Une première application de la loi "anti-squat" en région liégeoise ?

L'ancienne "Maison Heureuse" de Bressoux-Droixhe
L'ancienne "Maison Heureuse" de Bressoux-Droixhe - © Google Earth

L'ancien home pour jeunes de "La Maison Heureuse" en banlieue liégeoise, où réside depuis quelques mois un groupe de militants de gauche,a été le cadre d'une descente de police, ce lundi matin. Les forces de l'ordre, en vertu de la loi dite "anti-squat", votée voici deux ans et demi, qui criminalise l'occupation d'immeuble, ont le droit de forcer l'accès d'un bâtiment, d'entrer sans préavis, notamment pour permettre une visite de sécurité par les pompiers. C'est ce qui s'est produit: une vingtaine d'agents sont intervenus. L'électricité a été coupée, prélude vraisemblablement à une expulsion. 

Les identités ont été contrôlées, et un homme en séjour illégal a été interpellé. Une dame a voulu s'interposer, et à la suite d'une bousculade avec un commissaire, elle a été arrêtée administrativement pour trouble à l'ordre public. Quelques dizaines de ses camarades ont alors été protester devant l'hôtel de police, pour réclamer leur libération. Une libération qui n'a pas tardé à intervenir après délivrance d'un ordre de quitter le territoire.

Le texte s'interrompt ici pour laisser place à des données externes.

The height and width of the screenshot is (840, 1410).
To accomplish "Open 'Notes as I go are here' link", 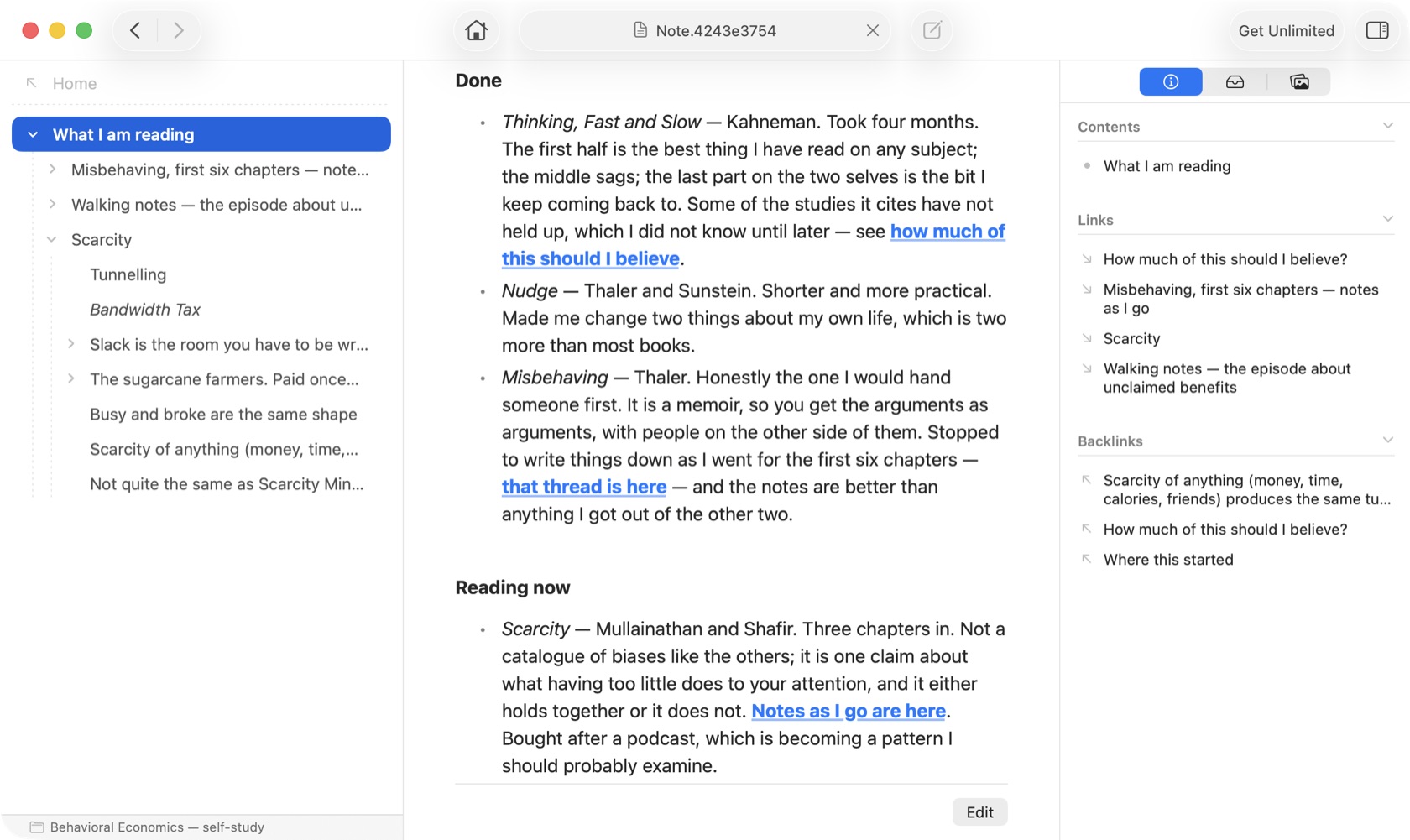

Selon le bourgmestre, c'est parce que les résidents ont, à deux reprises, refusé l'accès au service prévention de l'intercommunale d'incendie que la police est intervenue, à la suite de plaintes de riverains quant à la salubrité des locaux, notamment lors d'activités ouvertes à des publics extérieurs, notamment des soutiens scolaires pour des enfants en âge d'école primaire. Ce n'est donc pas le logement qui a été visé, et il ne s'agit dès lors pas d'une application de la loi anti-squat.